[DESCRIPTION OF THE TASK] Please restate each entry word for word and leave the pictures out.

[RECORDS PROVIDED]
┌──
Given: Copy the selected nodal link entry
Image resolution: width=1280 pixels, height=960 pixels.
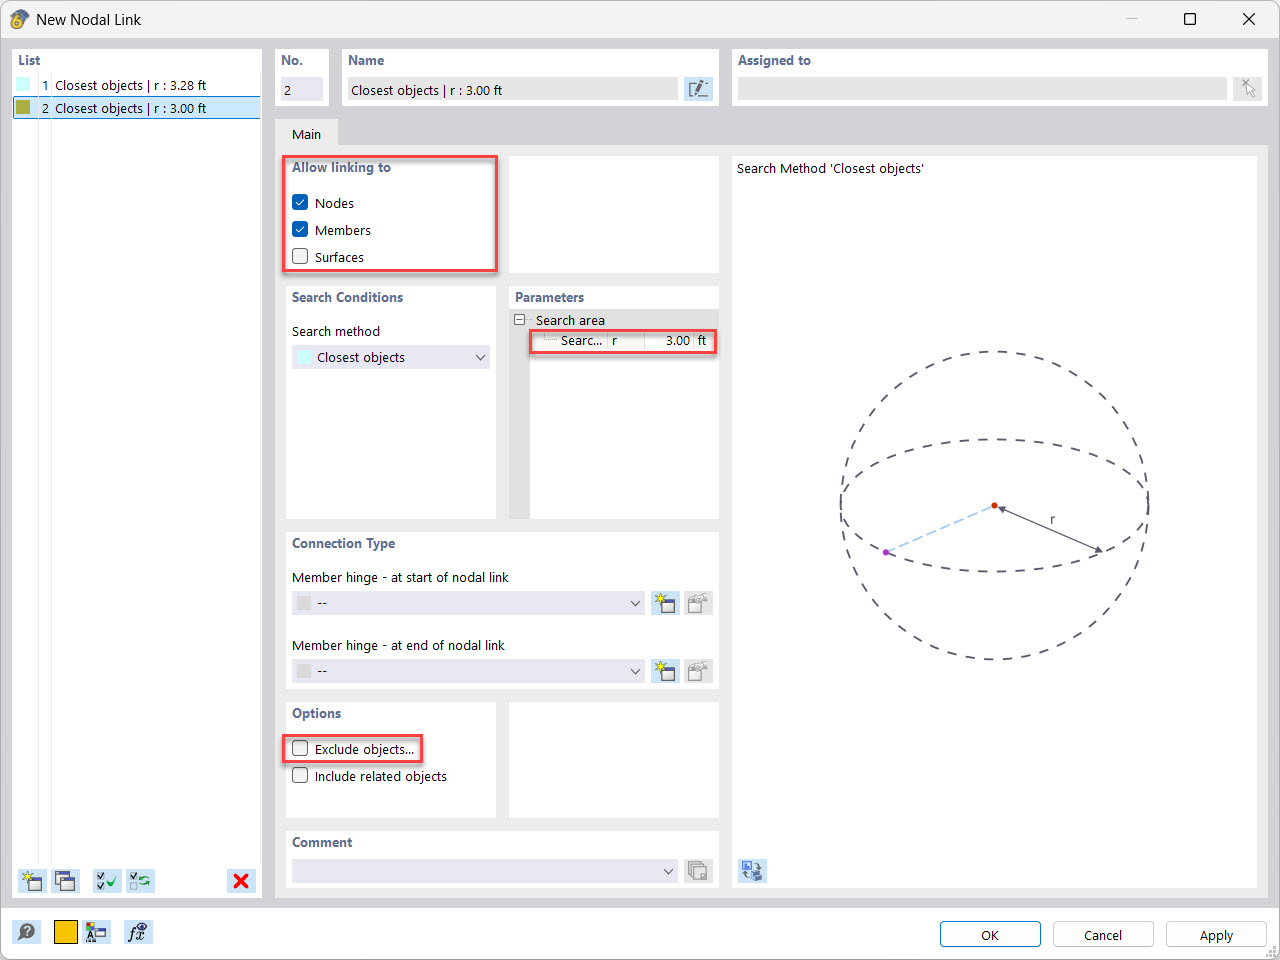Looking at the screenshot, I should coord(65,881).
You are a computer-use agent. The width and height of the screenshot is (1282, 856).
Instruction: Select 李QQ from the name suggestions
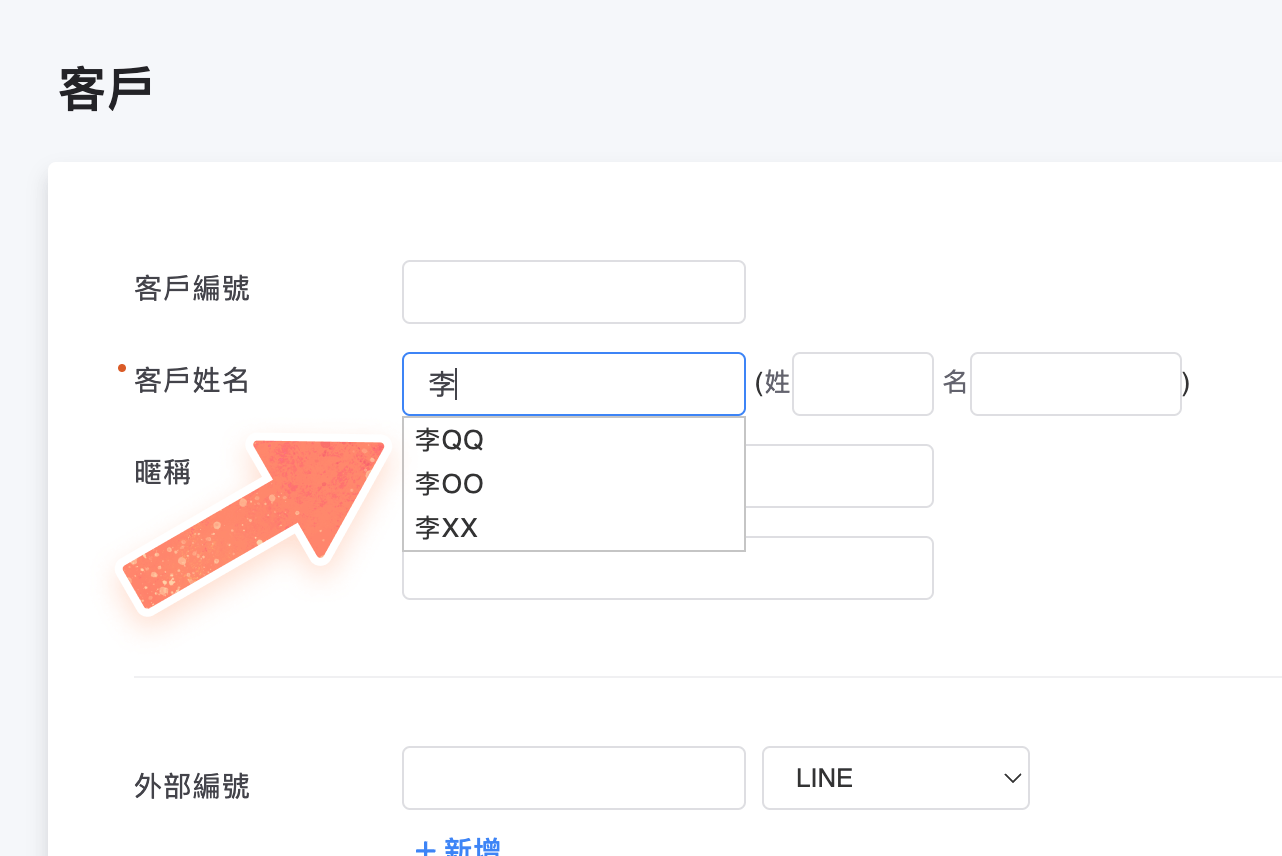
└──
[WRITTEN ANSWER]
Given: Copy the selected nodal link entry
Image resolution: width=1280 pixels, height=960 pixels.
Looking at the screenshot, I should coord(65,881).
You are a computer-use agent. The width and height of the screenshot is (1282, 856).
Instruction: Select 李QQ from the name suggestions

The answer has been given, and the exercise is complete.